I still remember when I was in 1st grade, the teacher asked us what we might do if we saw a vicious tiger out prowling the streets. I said we could shoot it. Then little Mr. Sensitive right after me said we could hit it with a tranquilizer dart and take it back to the zoo, and everyone spent the rest of the class enthusiastically nodding and kissing his ass because it was such moral win-win. I should've punched the little bastard in the face. How many women and children have to die while you're out farting around, trying to find a tranquilizer gun, so you don't have to get your precious little soul dirty, you selfish brat? Probably the next Neville Chamberlain.

Posted by: Paul Hrissikopoulos at January 14, 2007 11:19 AM

I love all you people.

Spy magazine once took a picture of Nan Kempner's knobby stalks and accused her of putting on a show with "knee puppets."

Posted by: Crid at January 14, 2007 12:27 PM

I loved them. Spy used to be across the street from a NYC apartment I lived in (on Houston Street). My favorite was when they called Donald Trump a "short-fingered vulgarian."

Posted by: Amy Alkon at January 14, 2007 4:26 PM

"Well, 'judgement' is one of those weasel words that can mean whatever you want it to."
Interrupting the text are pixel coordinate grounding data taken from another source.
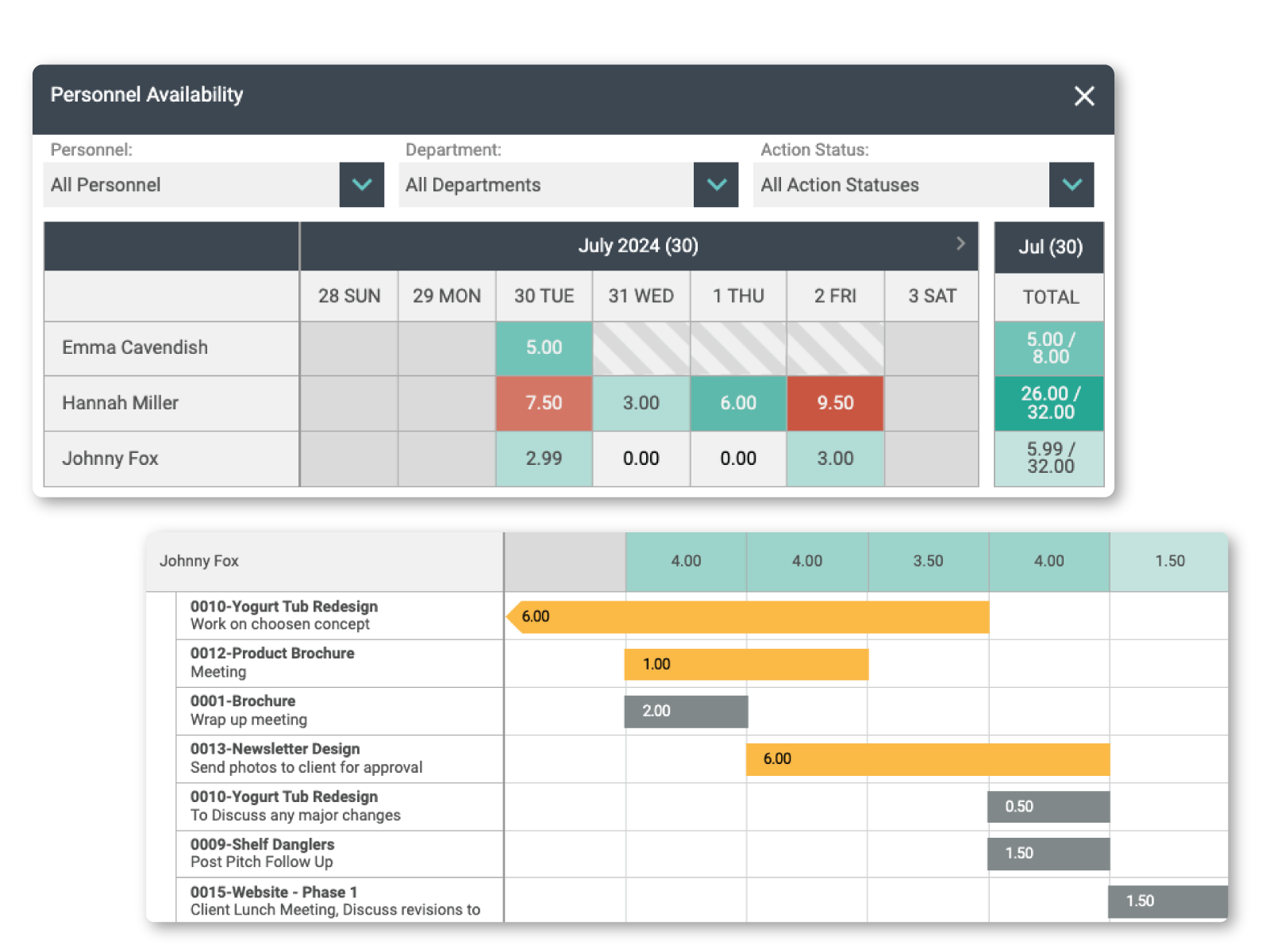Open the 0013-Newsletter Design task row
This screenshot has width=1270, height=952.
(x=306, y=758)
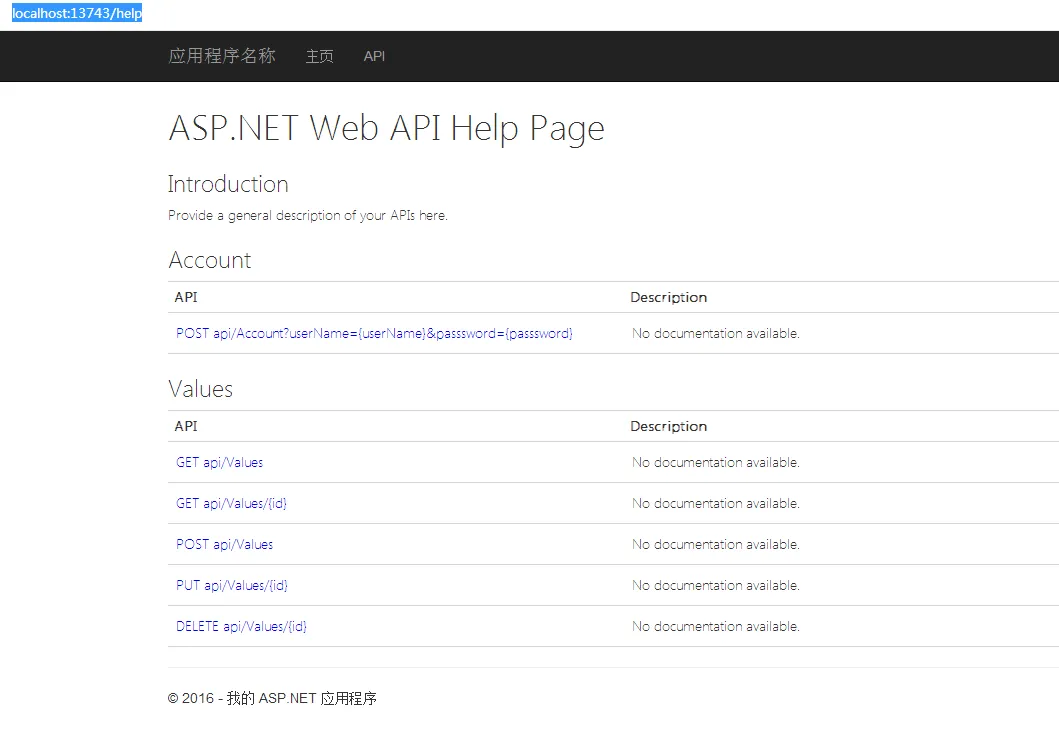Click the Account section heading
This screenshot has width=1059, height=733.
coord(209,260)
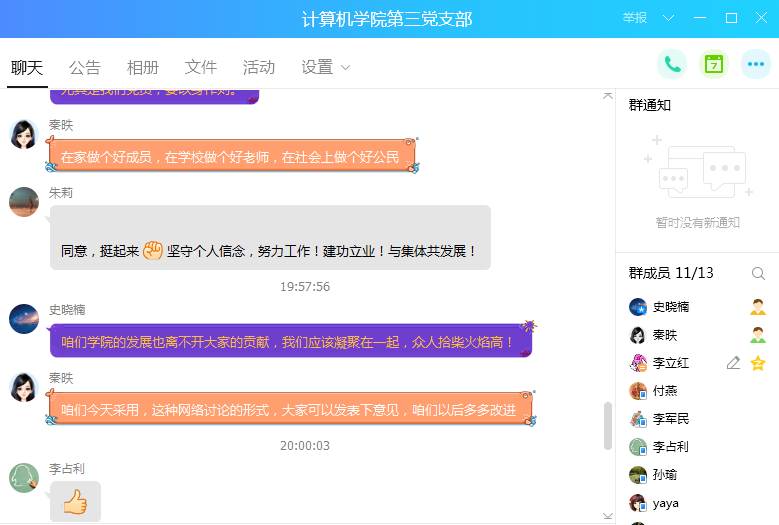The height and width of the screenshot is (525, 779).
Task: Click the scroll-down arrow at chat bottom
Action: coord(607,515)
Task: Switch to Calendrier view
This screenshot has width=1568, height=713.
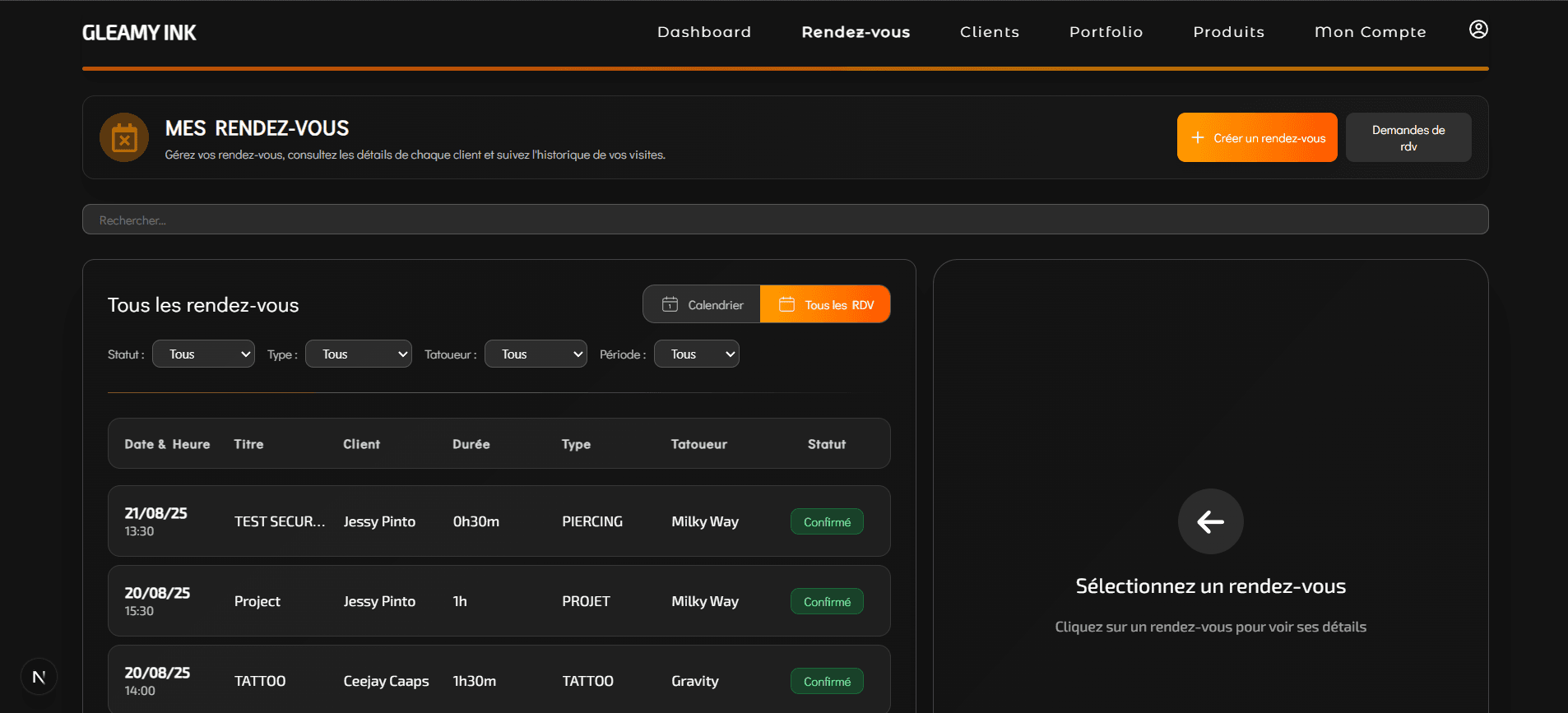Action: [702, 305]
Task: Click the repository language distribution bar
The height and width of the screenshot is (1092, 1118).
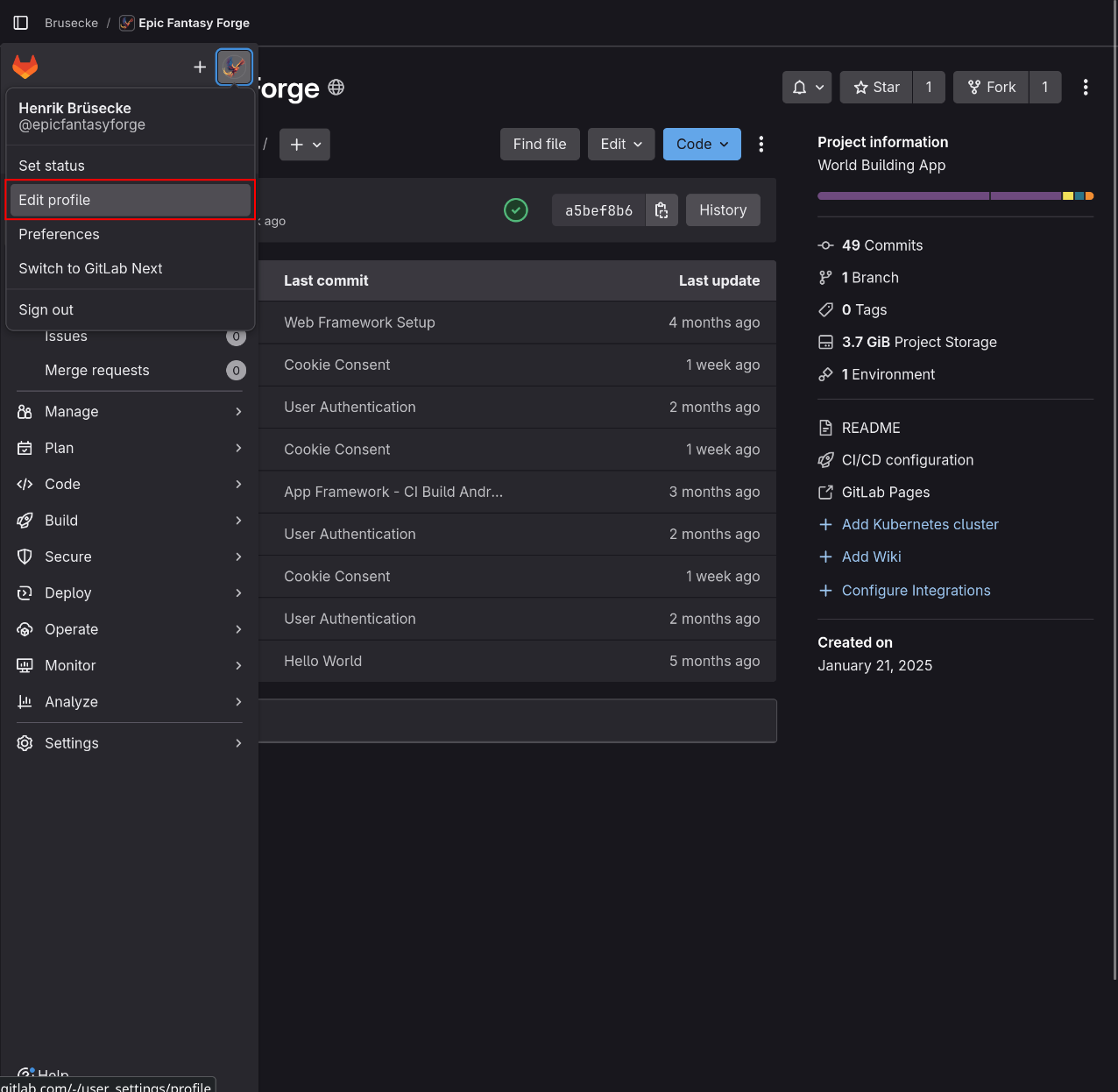Action: (x=954, y=195)
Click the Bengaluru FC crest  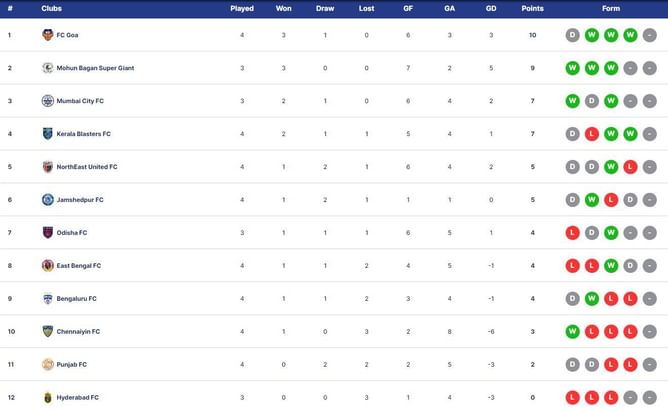tap(47, 299)
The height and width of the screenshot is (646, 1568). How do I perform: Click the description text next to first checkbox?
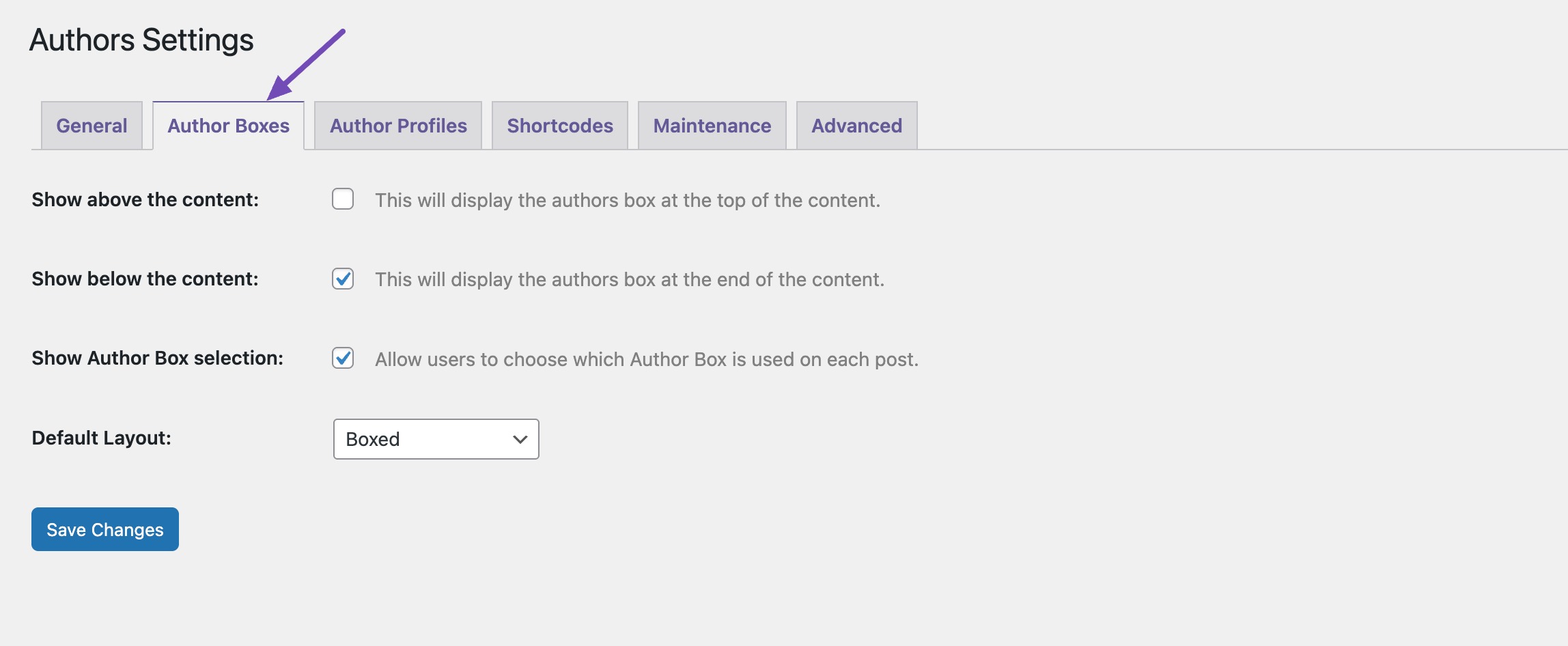[x=628, y=200]
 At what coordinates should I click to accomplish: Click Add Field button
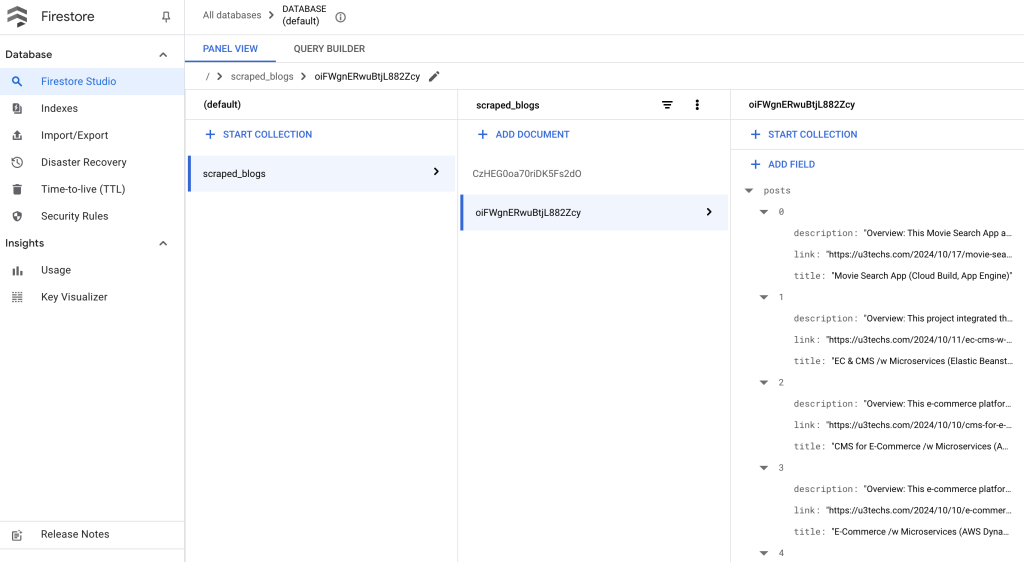coord(782,164)
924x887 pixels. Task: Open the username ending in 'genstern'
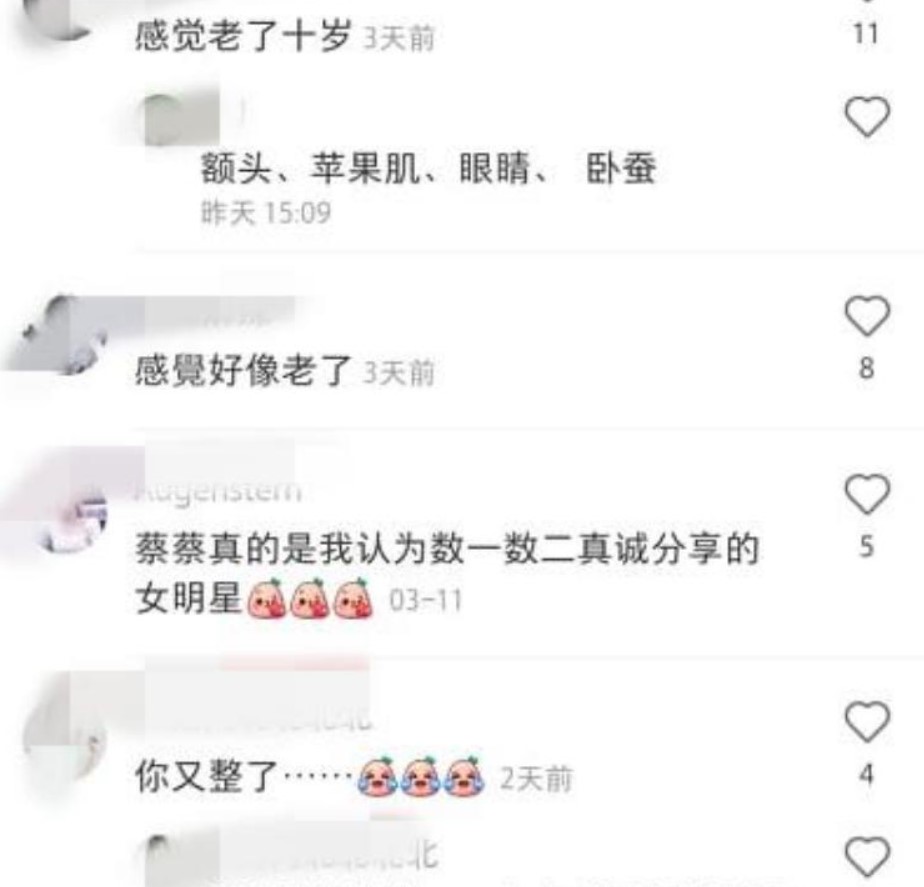pyautogui.click(x=218, y=490)
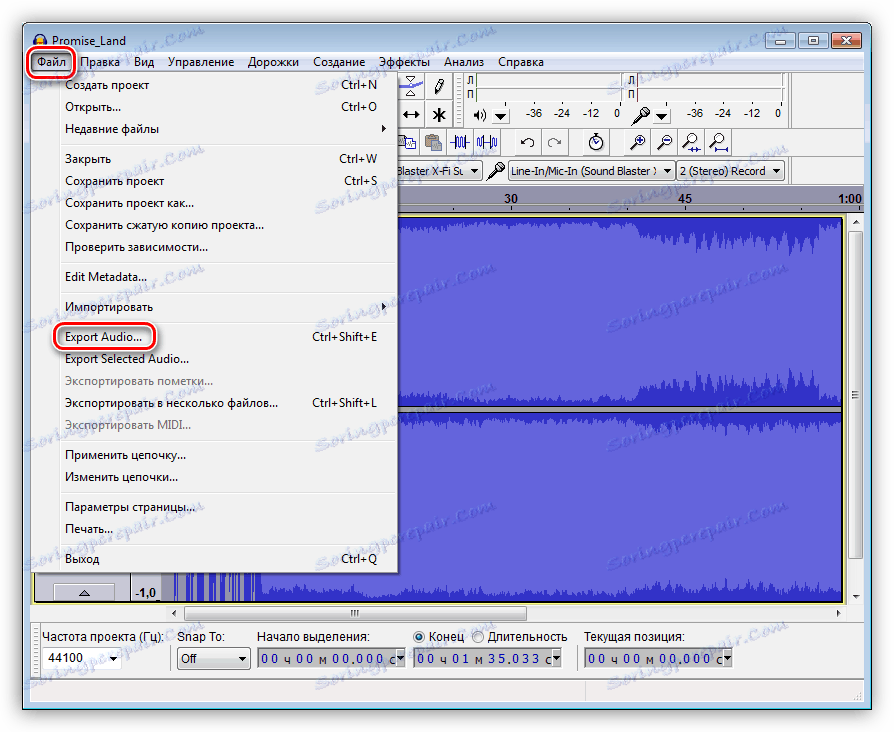Viewport: 894px width, 732px height.
Task: Click the Zoom In magnifier icon
Action: pos(639,142)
And I'd rather squish myself naked into a fuggy sauna with BOTH Orson Welles and Ken Tynan for a one hour conversation than enjoy 10,000 hours of chit cat with La Moss.

Posted by: Jody Tresidder at January 15, 2007 9:46 AM

Well, obviously.

Posted by: Amy Alkon at January 15, 2007 9:50 AM

In a small comment, it wasn't the fact that Germaine Greer said Steve Irwin got too close, it was the manner in which she said it. Of course, take into account that her goal was to be as attention-getting as possible, and she got what she wanted. Very "Ann Coulter" of her, I thought.

Posted by: CornerDemon at January 17, 2007 2:34 PM

Steve Erwin DID get to close to the stingray! Isn't that obvious?

I think I would want Kate for the naked sauna and Orson for the chit chat.